=== Begin Enclosure ===
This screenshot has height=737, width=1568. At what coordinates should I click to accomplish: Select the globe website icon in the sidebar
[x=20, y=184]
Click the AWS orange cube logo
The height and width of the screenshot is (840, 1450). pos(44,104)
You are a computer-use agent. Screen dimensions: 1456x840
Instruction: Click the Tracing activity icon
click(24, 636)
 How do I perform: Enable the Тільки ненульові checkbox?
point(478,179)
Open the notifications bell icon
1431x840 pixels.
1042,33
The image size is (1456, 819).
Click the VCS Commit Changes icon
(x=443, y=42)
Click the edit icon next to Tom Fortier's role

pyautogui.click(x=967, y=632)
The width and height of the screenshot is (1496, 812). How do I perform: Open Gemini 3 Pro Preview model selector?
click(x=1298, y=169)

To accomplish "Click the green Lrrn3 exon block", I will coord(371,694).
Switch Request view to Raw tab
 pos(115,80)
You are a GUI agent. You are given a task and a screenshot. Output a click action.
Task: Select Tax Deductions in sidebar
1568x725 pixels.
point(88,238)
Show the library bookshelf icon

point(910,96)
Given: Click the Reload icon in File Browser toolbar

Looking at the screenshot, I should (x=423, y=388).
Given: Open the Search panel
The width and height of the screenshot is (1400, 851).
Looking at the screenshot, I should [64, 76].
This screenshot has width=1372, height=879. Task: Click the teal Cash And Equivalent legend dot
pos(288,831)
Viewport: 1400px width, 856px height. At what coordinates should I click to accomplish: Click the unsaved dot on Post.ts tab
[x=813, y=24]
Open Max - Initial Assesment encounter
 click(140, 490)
=== End Enclosure ===
* _Task directions_
Return the entries above unchanged, starting at the first line and stopping after the line with "Task: Select Tax Deductions in sidebar".

* _Completed task_
This screenshot has height=737, width=1568. At what coordinates should I click to accomplish: Select the globe website icon in the sidebar
[x=20, y=184]
Click the AWS orange cube logo
The height and width of the screenshot is (840, 1450). pos(44,104)
You are a computer-use agent. Screen dimensions: 1456x840
Instruction: Click the Tracing activity icon
click(24, 636)
 How do I perform: Enable the Тільки ненульові checkbox?
point(478,179)
Open the notifications bell icon
1431x840 pixels.
1042,33
The image size is (1456, 819).
Click the VCS Commit Changes icon
(x=443, y=42)
Click the edit icon next to Tom Fortier's role

pyautogui.click(x=967, y=632)
The width and height of the screenshot is (1496, 812). How do I perform: Open Gemini 3 Pro Preview model selector?
click(x=1298, y=169)

To accomplish "Click the green Lrrn3 exon block", I will coord(371,694).
Switch Request view to Raw tab
 pos(115,80)
You are a GUI agent. You are given a task and a screenshot. Output a click action.
Task: Select Tax Deductions in sidebar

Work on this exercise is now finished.